EXCERPT –

DAME — EPC → BigQuery Ingestion & Enrichment

Industrial‑grade, minimal‑ops pipeline to ingest UK EPC (Energy Performance Certificate) data from the Open Data Communities API, land it as JSON in GCS, and load into BigQuery with curated views ready for analytics and GenAI/RAG.

Why this exists

JSON in, JSON out: Avoids brittle CSV parsing and schema drift.
Idempotent: Checkpoints in GCS prevent double work.
Partitioned & clustered: Cheap scans and fast filters in BigQuery.
Separation of concerns: HTTP client, loaders, orchestration, SQL views are cleanly split.
One‑command local run or BigQuery Studio Pipeline (scheduled 08:00 Europe/London).

High‑level architecture

EPC API (JSON)
    │
    ▼
[domestic.py | nondomestic.py]  ── normalize → {lmk_key, lodgement_date, postcode, uprn, payload}
    │
    ├─► GCS: epc/json/{kind}/{YYYYMM}/certs/part-0001.json.gz
    │
    └─► BigQuery: {kind}_raw_json (partition by lodgement_date; cluster on lmk_key, etc.)
                         │
                         ├─► Views: enr_*_certificates_v, enr_*_latest_by_lmk
                         └─► (optional) Recommendations → *_recommendations_raw_json → views

Repo layout (key paths)

app/dame_epc/
  ├─ settings.py                 # .env + env loader
  ├─ schema.py                   # table names, landing schema, view SQL helpers
  ├─ epc_api.py                  # HTTP-only EPC client (search-after, retries)
  ├─ io_utils.py                 # GCS & BigQuery helpers
  ├─ logging_setup.py            # JSON logging
  ├─ state.py                    # GCS checkpoints (is_done/mark_done/clear)
  ├─ domestic.py                 # monthly domestic ingest (JSON → GCS → BQ)
  ├─ nondomestic.py              # monthly non-domestic ingest
  ├─ bulk_recommendations.py     # per‑LMK or yearly ZIP recommendations
  └─ main.py                     # orchestrator (loop months/kinds, checkpoints)

TASKS –
A. In the EPC ingestion README, at what time and in which time zone is the BigQuery Studio Pipeline scheduled to run?
B. Using the EPC ingestion README, explain why the pipeline keeps the data in JSON from ingestion through loading and why it stores checkpoints in GCS.
C. Carry on the EPC ingestion README from the point where it stops.

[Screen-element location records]

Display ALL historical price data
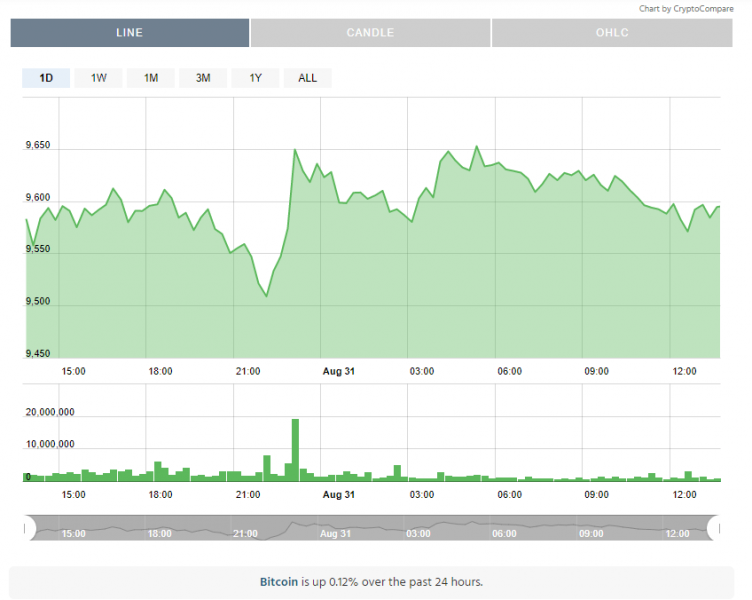752x600 pixels. pos(307,78)
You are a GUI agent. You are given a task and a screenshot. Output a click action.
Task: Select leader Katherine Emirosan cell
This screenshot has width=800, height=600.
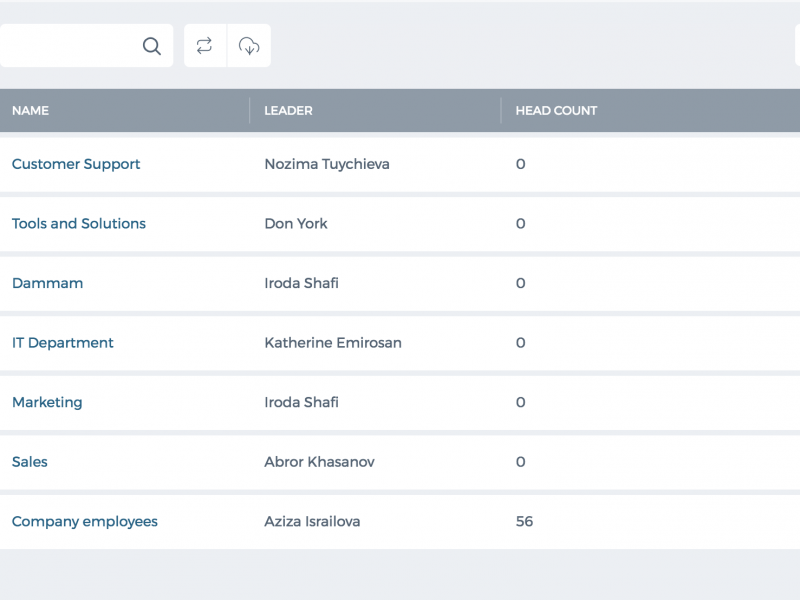click(x=333, y=343)
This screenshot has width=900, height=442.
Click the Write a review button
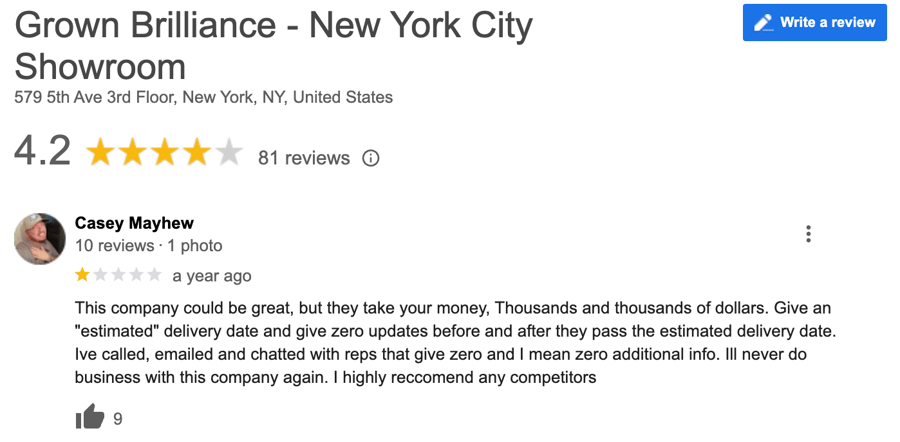point(814,22)
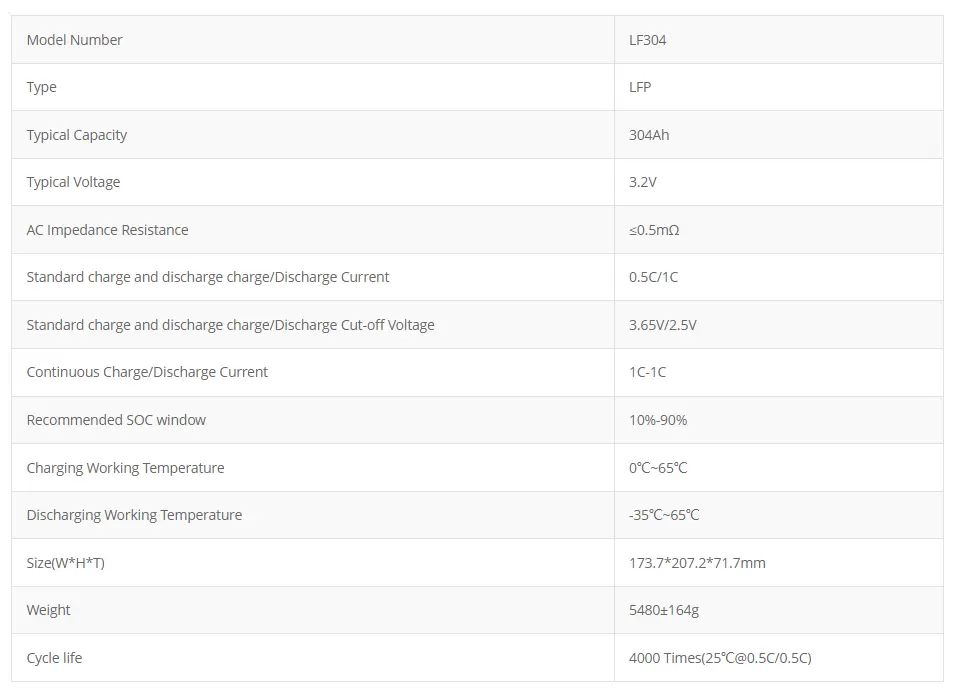Click the 304Ah capacity value

[649, 135]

PER-TASK OUTPUTS –
A. 08:00 Europe/London.

B. The pipeline works with JSON in and JSON out because that avoids brittle CSV parsing and schema drift. It keeps checkpoints in GCS to make runs idempotent, so the same work is never done twice.

C.
cloud/dame-prod-473718/
  └─ bigquery/
      ├─ pipeline/pipeline.md    # BQ Studio Pipeline playbook (Prod)
      └─ sql/views/              # curated view DDLs (templated with {{PROJECT}}, {{DATASET}})

scripts/
  ├─ apply_views.py              # create/replace all views from SQL files
  └─ month_ingest_local.sh       # local helper to run orchestrator + apply views

README.md

Prerequisites

Google Cloud project (e.g., <your-gcp-project-id>) with:
- BigQuery enabled (location: <your-gcp-region>),
- GCS bucket (e.g., <your-gcs-bucket> in <your-gcp-region>).
EPC API credentials from Open Data Communities: email + API key.
gcloud CLI (logged in) and Application Default Credentials (ADC) configured.

gcloud auth login
gcloud config set project <your-gcp-project-id>
gcloud auth application-default login

For production runners, prefer Secret Manager to hold EPC_EMAIL and EPC_API_KEY.

Setup (local)

# 1) Create & activate a virtualenv
python3 -m venv .venv
source .venv/bin/activate

# 2) Install deps
pip install -U pip
pip install -r requirements.txt   # or your chosen lock file

# 3) Create .env (see example below)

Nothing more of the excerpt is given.